1.今年の世界経済・日本経済の行方 =AIの進展、バブル崩壊?=
今年の世界・日本経済は、有識者の見解では昨年と同じく総じて堅調です。世界的な金余りで一見景気が良さそうです。「適温経済」とはよく言ったもので何となくほんわか暖かく快適な状況に世界中が浸かっているようです。しかしながらアメリカでは家計の債務が拡大し、未公開株への投資が急増しておりリーマンショック前の状況に似通ってきています。実体経済の拡大による景気回復なら良いのですが金融バブルによる嵩上げが多くなりすぎると危険です。20世紀の経済を牽引した自動車に代わるような消費財が新たに登場しない限りどこまで行っても景気回復は実体のないものになると考えています。したがってバブルはいつかは弾けます。今年は各国が金融引き締めの方向に向かっています。予想される危機は危機にならないと言われます。一方でみんなが楽観的になったときは危ないと思った方がいいと思います。今年か来年には大きなバブル崩壊・リセッションが有るかも知れません。
社会の変化としては昨年取り上げたAI(人工知能)、そしてフィンテックが急速に普及する年になりそうです。AIは既に多くの分野、多くの企業で活用されてきており、気が付くと、あるいは気が付かないかもしれませんが、周りはAIだらけという状況に成ってくると思います。フィンテックもクレジットや送金のビジネスを根底から変えてしまいそうです。中国で流行っているアリペイなどは結婚式のお祝いや寺社のお賽銭もスマホで決済する状況です。
こうした変化が社会にもたらす影響はどうなるでしょうか?人間の仕事がコンピュータやロボットに奪われて失業者が溢れてしまうと心配されています。しかしこれまでも日本では自動化はかなり進展してきていますがそれでいて失業率は低く推移しています。感性やアナログに強い日本人はこの社会の変化にうまく対応して行かねばなりませんし出来るはずです。その為の方向付けを間違えないように行政や企業には考えてほしいものです。真の働き方改革になると思います。
2.経済為替の動向
原油価格は昨年後半からじわじわと値上がりし年末には60ドル台に成りました。OPECの減産合意や景気回復、中東情勢の不安が原因です。これまでも原油価格上昇はシェールガスが抑え込んで来ましたが、シェールガスも草創期の状況から成熟期に入り無暗な競争は避け価格上昇の恩恵を享受する傾向が見受けられます。したがってこのまま上昇し続ける事は無いと思いますが、60ドル近辺で推移すると思います。

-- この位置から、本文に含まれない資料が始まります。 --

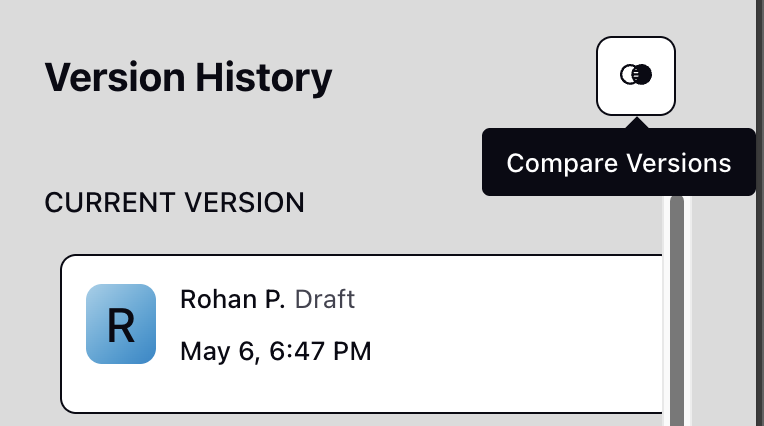The image size is (764, 426).
Task: Click the light scrollbar track beside thumb
Action: tap(688, 311)
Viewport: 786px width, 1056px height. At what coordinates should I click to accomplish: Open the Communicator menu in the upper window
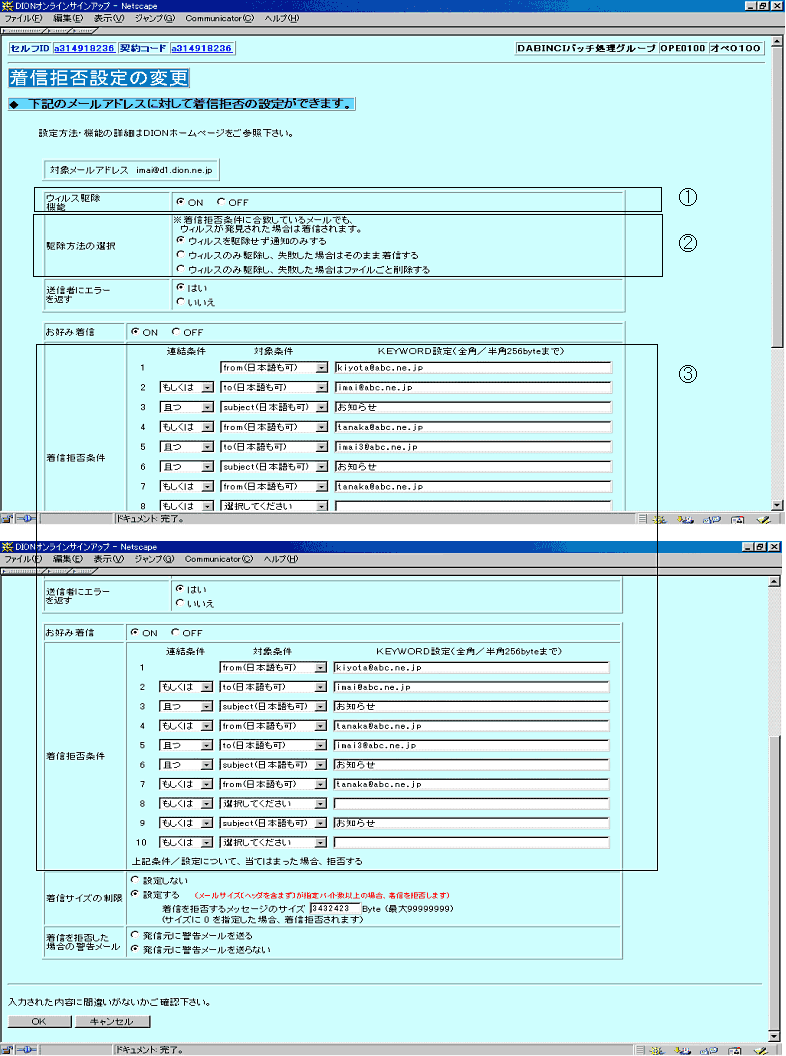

為替は全く読めない状況です。多くの予想では概ね現在の状況が続くと見られています。原油もそうですが、紛争など地政学的リスクが有ると一変しますので予想が出来ませんが、全般的にはドル高円安方向になりそうです。経済的、政治的混乱はドルに有利になるようです。
3.企業経営の課題
第4次産業革命と言われる経済状況の中で急速な変化を的確に把握して対応して行く事も大事ですし、一方でどんな時代にも変わらない価値を追求し続けるのも中小企業の生き方だと思います。例えば京都の一澤信三郎帆布のように。
今年も時には皆様と同じ目線で、時には第三者としての目線で、皆様の経営を少しでもサポート出来る事務所として精進して参ります。本年も宜しくお願い申し上げます。